Opinión

La esclavitud ambiental

Escribe Barnes, en “El ruido del tiempo”, con gran acierto, sobre el miedo, las cobardías, las faltas de libertad. En esta historia el ambiente es el poder absoluto y opresor del comunismo en Rusia, en tiempos de Stalin y posterior. Dmitri Shostakóvich es el compositor más afamado, aclamado por todos los expertos, especialmente fuera de Rusia. Pero al Poder no le gusta, considera que su música es muy complicada para el pueblo, y el pobre Dmitri se pasa los años intentando esquivar esa presión que, en muchos momentos supone miedo a morir, porque en la Unión Soviética muchos miles de personas perdieron la vida por disentir.

La lectura de este libro hace pensar. La presión social, los intereses económicos, lo que dice la mayoría, ¡cuántas esclavitudes! Y se me ocurría pensar en las esclavitudes actuales. ¡Qué difícil es salirse del guion previsto! ¡Quién se atreve a expresar ideas que no estén en el parecer de todos! Es la opresión de la mayoría, de la moda, de las ideologías predominantes. Y ¡cuánta cobardía! Hay mucho miedo a quedar mal, a que piensen de mí que soy… La tiranía de los que dirigen los medios, de los tienen voz, amplificada por una emisora o una cadena televisiva. Y no digamos la tiranía de las redes sociales, aparentemente libres.

Hay que pensar muy bien lo que se dice, lo que se puede decir en tal o cual circunstancia. Bien sabemos que si una persona se manifiesta como católica tiene un gran peligro de aislamiento. No por ser religioso. Puede incluso quedar bien decir que soy budista. Pero en el mundo intelectual no se puede ser católico. Es una trama perfectamente montada, muy diabólica. Si uno en público dice que el fin de semana ha asistido a unos ejercicios espirituales provoca, de pronto, un silencio engorroso. Es un tema tabú. Te podrán aconsejar, mira eso déjalo para tu intimidad, no te líes.

Es sorprendente como en las cuestiones sobre la condición sexual de cada persona, en estos momentos tienes que mirar a tu alrededor para ver si puedes decir lo que piensas.
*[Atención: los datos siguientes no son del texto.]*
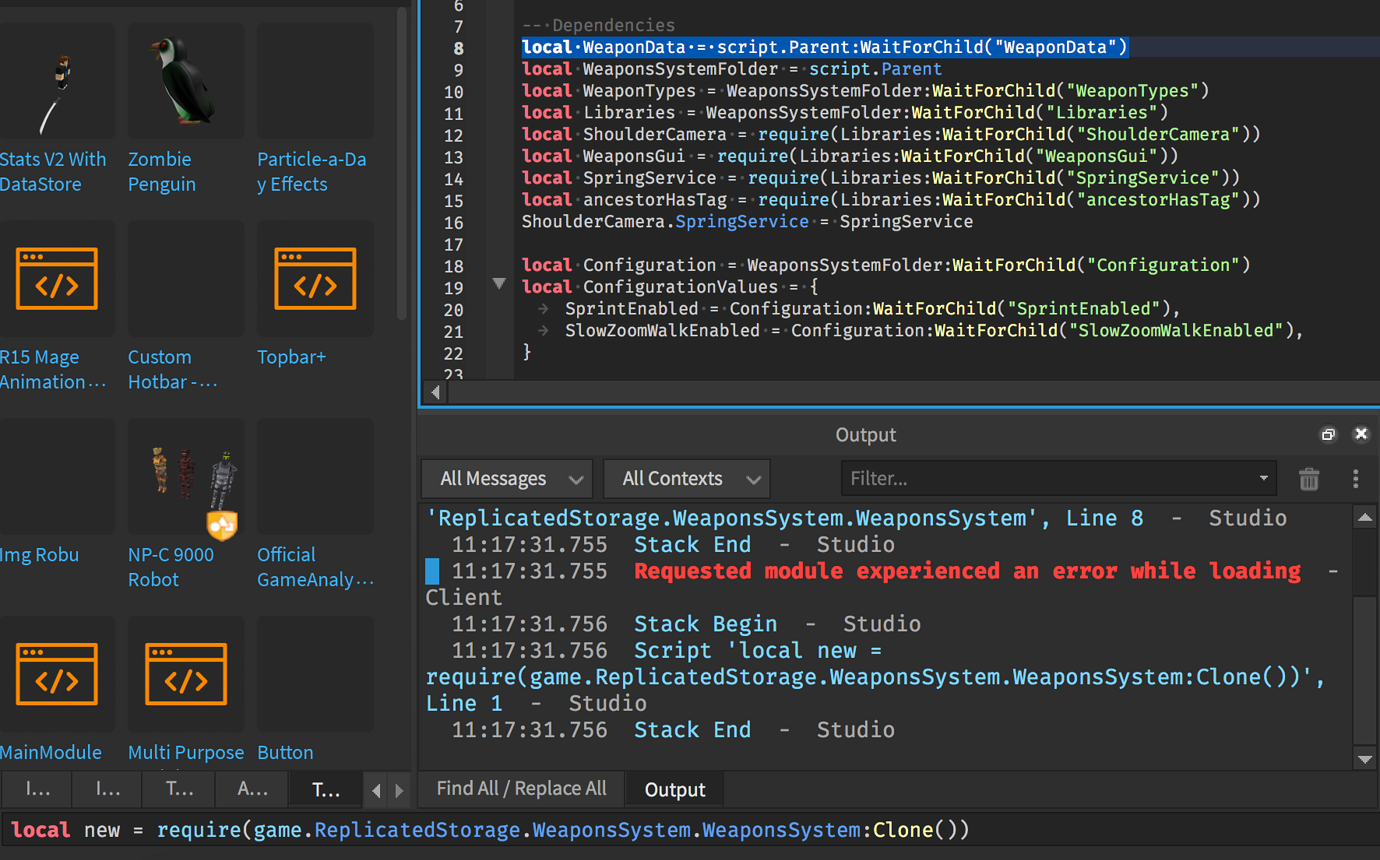Open the Output panel options three-dot menu
The image size is (1380, 860).
coord(1356,479)
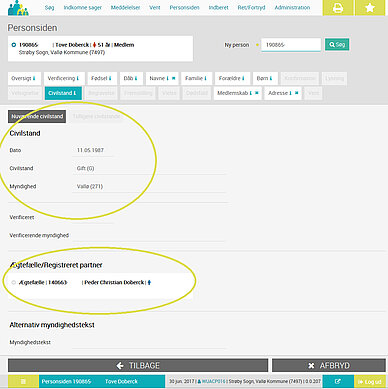Click the print icon in top bar

pyautogui.click(x=338, y=8)
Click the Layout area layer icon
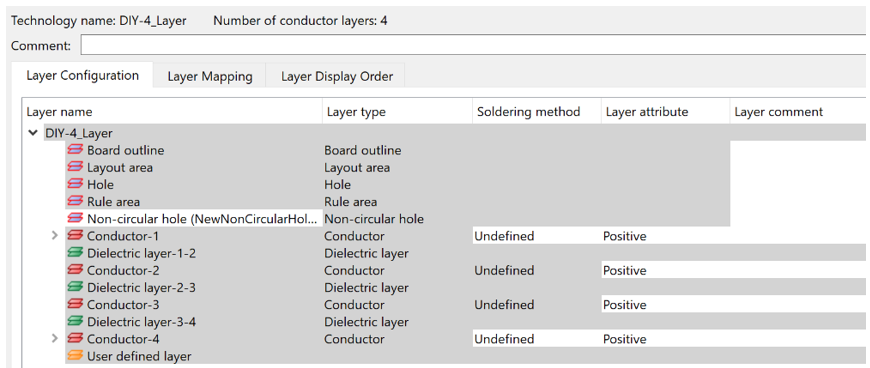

Es una auténtica esclavitud, una presión aún peor que la que Shostakóvich sufrió, porque allí en la URSS era cosa del Poder, de los jefes, pero aquí es algo generalizado, y te pueden denunciar por decir lo que piensas, que por otra parte es lo natural y lo que siempre ha pensado la gente normal. Hay miedo, hay muchos cobardes que dicen, sin duda alguna, cosas que no piensan.

La mayoría de las personas que circulan por nuestras calles, en Occidente, están convencidas de que ser libres es poder elegir lo que a cada uno le dé la gana. Libertad de elección, sin más. Puedo elegir hasta cambiar de sexo, lo más antinatural que existe, pero no puedo dar una opinión contraria a lo establecido. Se pierde toda noción de trascendencia, toda noción de fin último y, por lo tanto, toda posibilidad de ser verdaderamente libre. Como leí una vez, hace muchos años: algunos van por la vida pensando ser libres, pero no tienen más libertad que la del taxi, que se define como libre, cuando está vacío y no sabe a dónde va.

Hay muchos esclavos del ambiente, de la moda, de las ideologías, de las redes sociales, con toda su presión infame. Hay mucha cobardía para denunciar, para ir en contra. No digamos ya entre los políticos, que dan, con frecuencia, auténtica vergüenza. Por el voto hacen las cosas más increíbles. Y no digamos en la universidad. Un disidente en Rusia, en la época comunista, se jugaba la vida, y muchos la perdieron. Hoy, con tal de no perder dinero o imagen, muchos son totalmente esclavos del sistema.